Inflation: CPI stable at 7.9% for second consecutive month

Data supports govt’s initiatives to control expenditure, experts remain skeptical.

The CPI has been lowering for the last three months after it peaked to 10.9% in November 2013. CREATIVE COMMONS

ISLAMABAD:


Amid a tight fiscal policy, prices in the country seemed to be stabilising as average consumer prices rose by 7.9% in February compared with prices in the corresponding month last year, allowing the government room to take measures to stimulate growth.


The Consumer Price Index (CPI) stayed at 7.9% in February over the comparative period of the last year, according to Pakistan Bureau of Statistics (PBS). This is the second month in a row that the CPI – the main national indicator reflecting change in prices of basket of goods and services – clocked in at 7.9%. Earlier in January too, the CPI remained at 7.9% mainly because of a reduction in the prices of perishable food items due to their better availability in the market.

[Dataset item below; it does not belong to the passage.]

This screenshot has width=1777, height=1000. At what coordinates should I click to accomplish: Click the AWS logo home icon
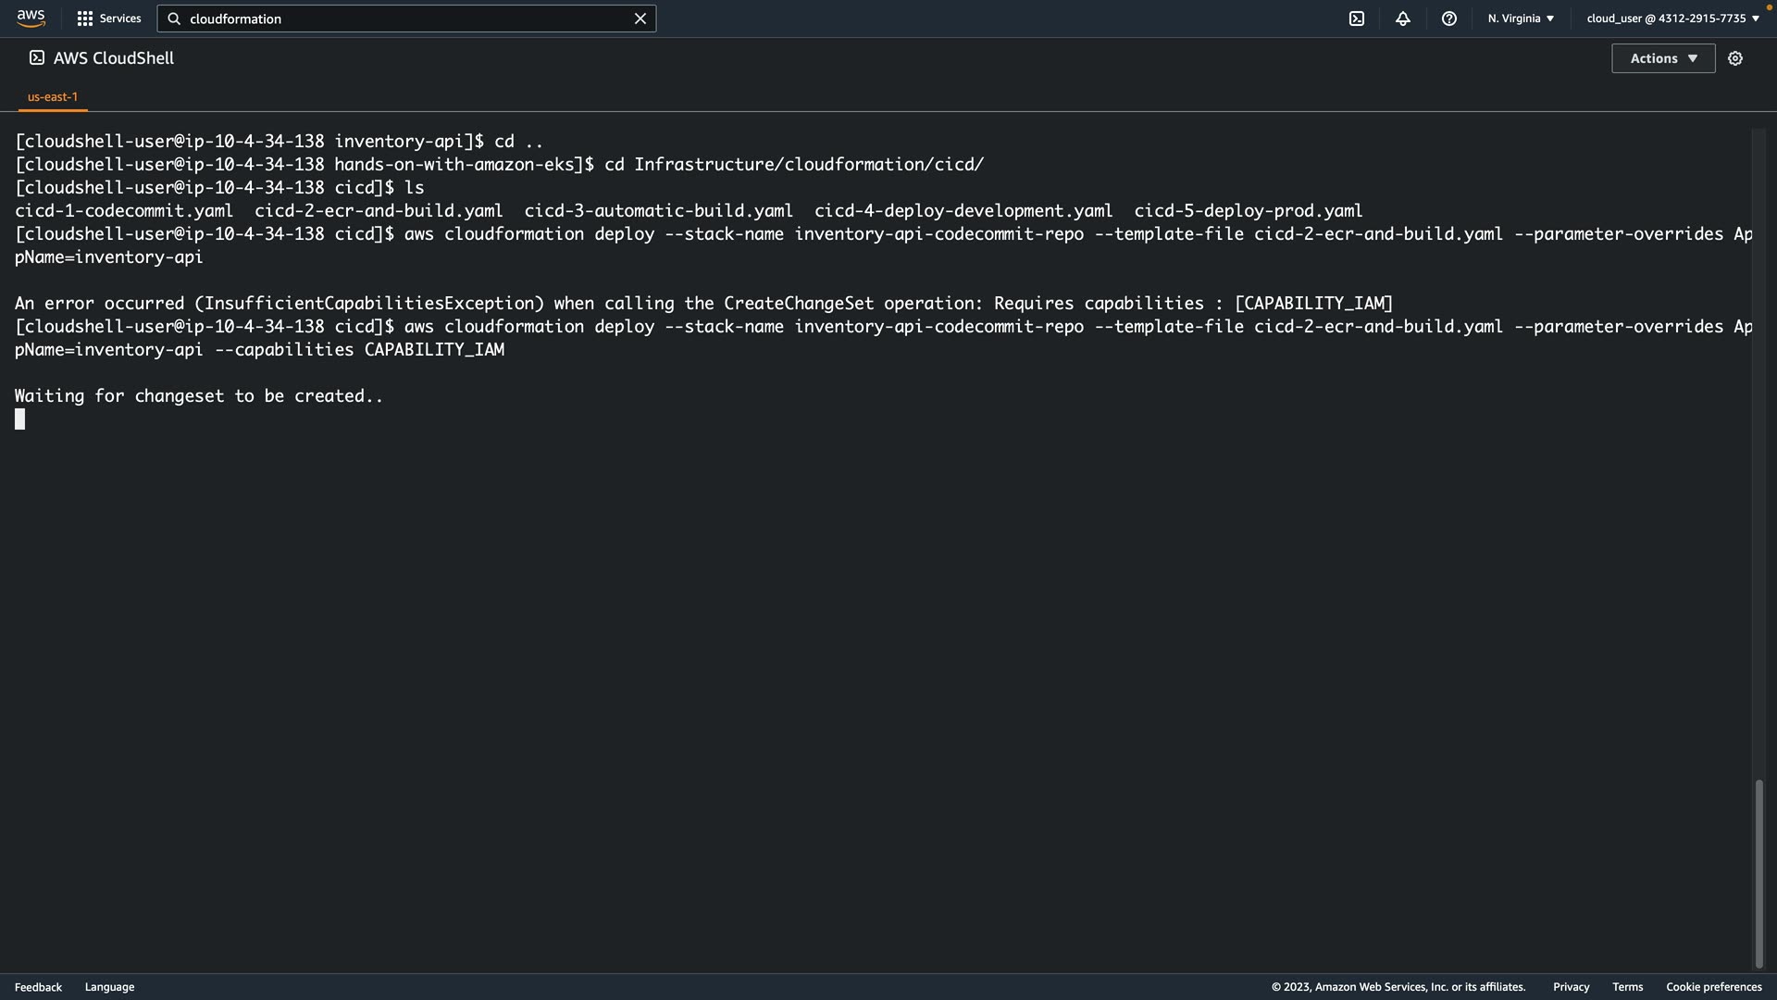[x=31, y=19]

The CPI has been lowering for the last three months after it peaked to 10.9% in November 2013.

There was an uptick in inflation in the first half of the current fiscal year, but now it seems that prices have stabilised, said Dr Naved Hamid, a professor of Economics at the Lahore School of Economics. He said price stability could be because the government has tightened control over expenditures.

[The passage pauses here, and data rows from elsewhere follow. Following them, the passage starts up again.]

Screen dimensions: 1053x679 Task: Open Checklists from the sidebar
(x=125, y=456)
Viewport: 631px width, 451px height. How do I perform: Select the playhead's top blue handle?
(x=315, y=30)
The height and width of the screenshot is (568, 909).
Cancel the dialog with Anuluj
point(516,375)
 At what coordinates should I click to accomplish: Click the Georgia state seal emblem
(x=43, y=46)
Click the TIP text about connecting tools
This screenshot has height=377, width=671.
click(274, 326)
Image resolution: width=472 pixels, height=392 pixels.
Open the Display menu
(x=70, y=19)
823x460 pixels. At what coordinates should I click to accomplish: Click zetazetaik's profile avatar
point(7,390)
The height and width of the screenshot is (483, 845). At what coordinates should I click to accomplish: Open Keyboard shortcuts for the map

According to Ministry of Finance, the budget deficit in the first half of the fiscal year remained at 2.2% of Gross Domestic Product (GDP). The phenomenon of monetary expansion seemed to be reversing and growth in money supply was 5.1% from July 1st to February 25, according to the State Bank of Pakistan (SBP). Net borrowings for budgetary support were also curtailed at Rs459 billion till February 25 as compared to Rs680 billion in the comparative period of the previous fiscal year, according to the SBP.

However, there has been growing skepticism about the credibility of the official data. The printing of currency notes, a major contributing factor, is not fully reflected in the CPI-based inflation, which, according to analysts, is a serious methodology problem.


Four international banks hired to float Euro-Bonds for the government have also counted unreliability of the official data as a risk factor in their report, which will be offered to international investors for studying the country’s indicators before taking any decision on investing in its security papers.

According to analysts, the government should exploit the space available after stabilisation in prices and take measures to stimulate the growth, which has suffocated due to drastic slowdown in development spending.

The underlining inflationary pressures also appear to be easing out as core inflation, which is calculated after excluding food and energy items from the CPI basket, slowed down to 7.8% in February over a year ago, for the first time in seven months.

In February 2014, the rate of food inflation reduced to 7% on year on a year basis. The inflation rate of perishable food items was registered at 6.9%, while for the non-perishable food items it was at 8.1%.

On a yearly basis, prices in the commodity group of housing, water, electricity, gas and fuels also remained stable at 9.3% in February over the comparative period of last year, according to the PBS. The inflation rate for the group of clothing and footwear also stayed at 16% in February from a year ago and for the groups of transport and communication the rates remained below 5% in February over a year ago.

Average inflation in the first seven months of the current fiscal year (July-January) remained at 8.7%, according to the PBS.

The average inflation figures are below the projections of the International Monetary Fund (IMF). In the second review of Pakistan’s economy under its $6.7-billion programme, the IMF increased its inflation projection to double digits for the current fiscal year 2013-14.

 

Published in The Express Tribune, March 4th, 2014.